Work to be completed
Repeat the entries exactly as they appear.

Material shown
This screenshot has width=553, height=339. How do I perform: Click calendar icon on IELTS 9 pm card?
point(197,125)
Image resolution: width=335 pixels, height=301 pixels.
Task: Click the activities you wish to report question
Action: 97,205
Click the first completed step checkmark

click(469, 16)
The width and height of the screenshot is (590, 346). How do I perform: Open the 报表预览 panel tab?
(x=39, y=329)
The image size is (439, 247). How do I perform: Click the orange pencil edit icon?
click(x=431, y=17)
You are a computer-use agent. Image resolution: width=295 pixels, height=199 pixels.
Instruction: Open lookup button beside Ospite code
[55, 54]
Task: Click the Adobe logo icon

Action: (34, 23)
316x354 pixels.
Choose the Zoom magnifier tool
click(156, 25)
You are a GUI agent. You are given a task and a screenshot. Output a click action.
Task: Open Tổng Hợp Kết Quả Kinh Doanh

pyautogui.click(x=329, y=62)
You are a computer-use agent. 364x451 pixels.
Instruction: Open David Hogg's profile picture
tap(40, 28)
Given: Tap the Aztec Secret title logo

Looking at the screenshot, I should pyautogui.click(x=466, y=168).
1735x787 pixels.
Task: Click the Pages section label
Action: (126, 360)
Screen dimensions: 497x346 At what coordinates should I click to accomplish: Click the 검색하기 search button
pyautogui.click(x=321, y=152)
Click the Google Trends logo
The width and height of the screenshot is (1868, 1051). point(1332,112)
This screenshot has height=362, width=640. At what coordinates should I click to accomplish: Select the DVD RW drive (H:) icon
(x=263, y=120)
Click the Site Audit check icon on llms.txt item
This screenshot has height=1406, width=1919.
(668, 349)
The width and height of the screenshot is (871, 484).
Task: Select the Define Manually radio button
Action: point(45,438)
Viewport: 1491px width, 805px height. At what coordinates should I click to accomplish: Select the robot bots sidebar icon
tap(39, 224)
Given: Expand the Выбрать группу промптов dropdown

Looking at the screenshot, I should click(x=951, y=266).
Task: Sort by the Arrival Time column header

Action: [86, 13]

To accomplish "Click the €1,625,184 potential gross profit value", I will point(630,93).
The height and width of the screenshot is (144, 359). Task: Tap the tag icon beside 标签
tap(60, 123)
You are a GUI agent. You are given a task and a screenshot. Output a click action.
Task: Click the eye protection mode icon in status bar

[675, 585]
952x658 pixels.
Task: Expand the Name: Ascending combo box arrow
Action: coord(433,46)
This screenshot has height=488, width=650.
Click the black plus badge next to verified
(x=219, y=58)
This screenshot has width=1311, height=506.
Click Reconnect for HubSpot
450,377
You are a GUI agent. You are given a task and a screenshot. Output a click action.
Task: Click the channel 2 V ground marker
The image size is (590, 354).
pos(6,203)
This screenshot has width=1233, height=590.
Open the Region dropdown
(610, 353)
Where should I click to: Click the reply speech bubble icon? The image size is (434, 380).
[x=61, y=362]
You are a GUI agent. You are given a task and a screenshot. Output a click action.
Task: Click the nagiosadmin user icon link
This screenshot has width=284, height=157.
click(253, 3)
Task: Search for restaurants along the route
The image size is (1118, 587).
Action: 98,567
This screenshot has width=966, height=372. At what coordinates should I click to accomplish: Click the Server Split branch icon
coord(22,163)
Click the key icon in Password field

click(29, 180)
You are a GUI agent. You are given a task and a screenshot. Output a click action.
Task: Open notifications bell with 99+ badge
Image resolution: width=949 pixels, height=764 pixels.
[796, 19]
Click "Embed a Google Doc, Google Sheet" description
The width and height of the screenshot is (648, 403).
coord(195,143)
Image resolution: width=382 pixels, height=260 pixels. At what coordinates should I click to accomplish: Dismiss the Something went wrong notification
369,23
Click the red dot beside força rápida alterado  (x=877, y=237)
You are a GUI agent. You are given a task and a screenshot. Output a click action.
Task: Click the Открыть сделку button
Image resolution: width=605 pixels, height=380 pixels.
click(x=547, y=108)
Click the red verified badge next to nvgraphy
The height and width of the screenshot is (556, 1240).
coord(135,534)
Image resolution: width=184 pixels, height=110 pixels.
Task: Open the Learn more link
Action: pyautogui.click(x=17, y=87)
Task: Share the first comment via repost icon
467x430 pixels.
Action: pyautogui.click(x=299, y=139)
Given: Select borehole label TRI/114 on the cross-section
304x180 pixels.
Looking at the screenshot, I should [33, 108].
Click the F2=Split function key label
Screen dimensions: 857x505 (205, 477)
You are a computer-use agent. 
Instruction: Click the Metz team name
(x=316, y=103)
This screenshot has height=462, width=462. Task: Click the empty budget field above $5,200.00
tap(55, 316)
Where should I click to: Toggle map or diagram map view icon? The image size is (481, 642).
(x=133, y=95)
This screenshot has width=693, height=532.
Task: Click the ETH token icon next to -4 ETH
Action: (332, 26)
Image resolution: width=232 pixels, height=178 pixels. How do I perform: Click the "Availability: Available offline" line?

Answer for this exercise
This screenshot has width=553, height=339. How do I perform: Click calendar icon on IELTS 9 pm card?
point(197,125)
Image resolution: width=335 pixels, height=301 pixels.
Task: Click the activities you wish to report question
Action: 97,205
Click the first completed step checkmark

click(469, 16)
The width and height of the screenshot is (590, 346). How do I perform: Open the 报表预览 panel tab?
(x=39, y=329)
The image size is (439, 247). How do I perform: Click the orange pencil edit icon?
click(x=431, y=17)
You are a computer-use agent. Image resolution: width=295 pixels, height=199 pixels.
Instruction: Open lookup button beside Ospite code
[55, 54]
Task: Click the Adobe logo icon

Action: (34, 23)
316x354 pixels.
Choose the Zoom magnifier tool
click(156, 25)
You are a GUI agent. You are given a task and a screenshot. Output a click action.
Task: Open Tổng Hợp Kết Quả Kinh Doanh

pyautogui.click(x=329, y=62)
You are a computer-use agent. 364x451 pixels.
Instruction: Open David Hogg's profile picture
tap(40, 28)
Given: Tap the Aztec Secret title logo

Looking at the screenshot, I should pyautogui.click(x=466, y=168).
1735x787 pixels.
Task: Click the Pages section label
Action: (126, 360)
Screen dimensions: 497x346 At what coordinates should I click to accomplish: Click the 검색하기 search button
pyautogui.click(x=321, y=152)
Click the Google Trends logo
The width and height of the screenshot is (1868, 1051). point(1332,112)
This screenshot has height=362, width=640. At what coordinates should I click to accomplish: Select the DVD RW drive (H:) icon
(x=263, y=120)
Click the Site Audit check icon on llms.txt item
This screenshot has height=1406, width=1919.
(668, 349)
The width and height of the screenshot is (871, 484).
Task: Select the Define Manually radio button
Action: point(45,438)
Viewport: 1491px width, 805px height. At what coordinates should I click to accomplish: Select the robot bots sidebar icon
tap(39, 224)
Given: Expand the Выбрать группу промптов dropdown

Looking at the screenshot, I should click(x=951, y=266).
Task: Sort by the Arrival Time column header

Action: [86, 13]

To accomplish "Click the €1,625,184 potential gross profit value", I will point(630,93).
The height and width of the screenshot is (144, 359). Task: Tap the tag icon beside 标签
tap(60, 123)
You are a GUI agent. You are given a task and a screenshot. Output a click action.
Task: Click the eye protection mode icon in status bar

[675, 585]
952x658 pixels.
Task: Expand the Name: Ascending combo box arrow
Action: coord(433,46)
This screenshot has height=488, width=650.
Click the black plus badge next to verified
(x=219, y=58)
This screenshot has width=1311, height=506.
Click Reconnect for HubSpot
450,377
You are a GUI agent. You are given a task and a screenshot. Output a click action.
Task: Click the channel 2 V ground marker
The image size is (590, 354).
pos(6,203)
This screenshot has width=1233, height=590.
Open the Region dropdown
(610, 353)
Where should I click to: Click the reply speech bubble icon? The image size is (434, 380).
[x=61, y=362]
You are a GUI agent. You are given a task and a screenshot. Output a click action.
Task: Click the nagiosadmin user icon link
This screenshot has width=284, height=157.
click(253, 3)
Task: Search for restaurants along the route
The image size is (1118, 587).
Action: 98,567
This screenshot has width=966, height=372. At what coordinates should I click to accomplish: Click the Server Split branch icon
coord(22,163)
Click the key icon in Password field

click(29, 180)
You are a GUI agent. You are given a task and a screenshot. Output a click action.
Task: Open notifications bell with 99+ badge
Image resolution: width=949 pixels, height=764 pixels.
[796, 19]
Click "Embed a Google Doc, Google Sheet" description
The width and height of the screenshot is (648, 403).
coord(195,143)
Image resolution: width=382 pixels, height=260 pixels. At what coordinates should I click to accomplish: Dismiss the Something went wrong notification
369,23
Click the red dot beside força rápida alterado  (x=877, y=237)
You are a GUI agent. You are given a task and a screenshot. Output a click action.
Task: Click the Открыть сделку button
Image resolution: width=605 pixels, height=380 pixels.
click(x=547, y=108)
Click the red verified badge next to nvgraphy
The height and width of the screenshot is (556, 1240).
coord(135,534)
Image resolution: width=184 pixels, height=110 pixels.
Task: Open the Learn more link
Action: pyautogui.click(x=17, y=87)
Task: Share the first comment via repost icon
467x430 pixels.
Action: pyautogui.click(x=299, y=139)
Given: Select borehole label TRI/114 on the cross-section
304x180 pixels.
Looking at the screenshot, I should [33, 108].
Click the F2=Split function key label
Screen dimensions: 857x505 (205, 477)
You are a computer-use agent. 
Instruction: Click the Metz team name
(x=316, y=103)
This screenshot has height=462, width=462. Task: Click the empty budget field above $5,200.00
tap(55, 316)
Where should I click to: Toggle map or diagram map view icon? The image size is (481, 642).
(x=133, y=95)
This screenshot has width=693, height=532.
Task: Click the ETH token icon next to -4 ETH
Action: (332, 26)
Image resolution: width=232 pixels, height=178 pixels. How do I perform: Click the "Availability: Available offline" line?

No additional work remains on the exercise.